Britain’s third-largest supermarket has posted pre-tax profits of £405m, a 2.5% rise on the £395m reported in the same period the year before. The like-for-likes were slightly lower at 1.7%, but the ‘Brand Match’ money-off campaign that the supermarket has been pushing looks to be yielding some results in a tough market. The chain said in a statement that ‘savvy shopping’ from customers meant they were buying one fewer item per shopping trip over the period – obviously they have gained customers off the back of the vouchers.

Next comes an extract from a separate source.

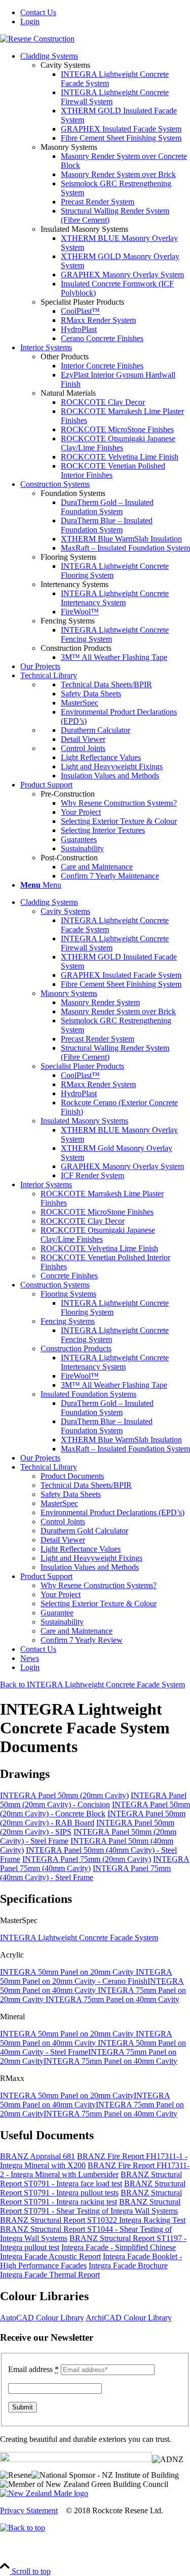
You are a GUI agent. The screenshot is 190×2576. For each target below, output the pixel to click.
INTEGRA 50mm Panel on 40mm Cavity (92, 1986)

So how exactly does the Brand Match campaign work? Well, it makes sure that customers do not have to pay more for branded items at Sainsbury’s than they do anywhere else. Sainsbury’s checks 14,000 different items at other supermarkets and compares prices with its own. If something can be bought cheaper elsewhere in the marketplace, then Sainsbury’s provides a voucher for the difference. It has issued 250 million of such vouchers since they launched a year ago, and its share of the grocery market has risen to 16.8% - it’s highest in nearly a decade.
Pointing out that the figures mark the chain’s 31st consecutive quarter of like-for-like sales growth, chief executive Justin King said: ‘Whilst the wider economic situation remains challenging, we are well positioned to help our customers Live Well For Less. Our long-standing consistent strategy, combined with our customer insight and strong value-driven culture, will continue to deliver for customers, colleagues and shareholders.’
Unfortunately, though, investors weren’t as pleased as you’d expect: shares were down 1.89% in mid-morning trading. This is partly because the chain’s investment programme in new retail space is expected to slow over the coming year, meaning this uplifting half-year statement could be the apex of the firm’s financial performance. Nonetheless, at least profits are still growing.